Teacher Pay & Tenure System Like Pounding Square Peg into Round Hole
Have you ever tried to pound a square peg into a round hole (or vice versa)? How about after that doesn’t work a couple times, you go out and buy 100 of the same square pegs to keep trying what already failed?
It makes about as much sense as most systems we have today for training, developing, paying, and retaining teachers. Sure, we’ve seen some progress with performance pay programs — Colorado has produced some leading examples — but the old-fashioned salary schedule still persists. Pay teachers based on seniority and academic credentials.
Never mind, as the Denver Post‘s Jeremy Meyer observes from Urban Institute education director Jane Hannaway (with supporting evidence compiled here), that teachers overwhelmingly improve during the first four years of their career and then just stop:
“It’s one of our very consistent findings,” said Hannaway, presenter last week at the American Educational Research Association annual meeting in San Diego, citing at least two recent studies of teacher effectiveness.
“The reason of course is not clear, but it’s in study after study,” she said. “Teachers do get better (in the beginning). If you look at the same teacher at Year One, they look a lot better at Year Four but then it flattens out. It’s a puzzle. The real question is why. How can we organize the profession and the work differently?”
Hannaway brought up the topic in a discussion with a small group of journalists during the meeting, saying the results raise deeper questions over the value of tenure and paying teachers incrementally more for every year of service.
At the Schools for Tomorrow blog Alexander Ooms raises questions, saying the latest round of findings muddies the picture somewhat. But the point remains that when it comes to the bottom line of growth in student achievement, teacher performance appears to plateau after four years.
While more study may be needed, research makes the case stronger and stronger that Colorado needs to re-examine its tenure (known by any other name, still as harmful) laws, and work to do even more to incentivize and enhance performance-based pay programs.

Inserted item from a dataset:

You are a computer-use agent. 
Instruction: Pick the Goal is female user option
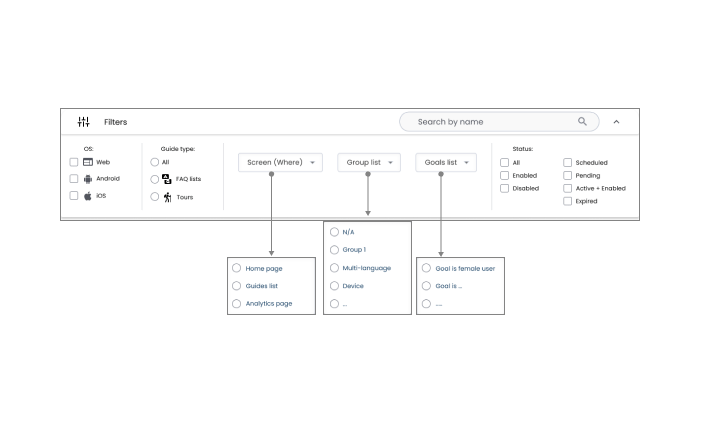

What else, you say? Increase flexibility in finding new ways to let qualified people into the profession, reform pensions that stack the deck against non-career-track instructors, and induce competition among providers of professional development and mentorship services to promote ongoing improvement.
Listen to Sandi Jacobs from the National Council on Teacher Quality for more details and more good ideas.
My friends in the Education Policy Center and I keep harping on these issues over and over. However, repetition is the key to learning, and policy makers have yet to show they really get it and are ready to take action to help solve the teaching quality problem that has such an impact on students not only like me but also those who face many more challenges and obstacles in their lives.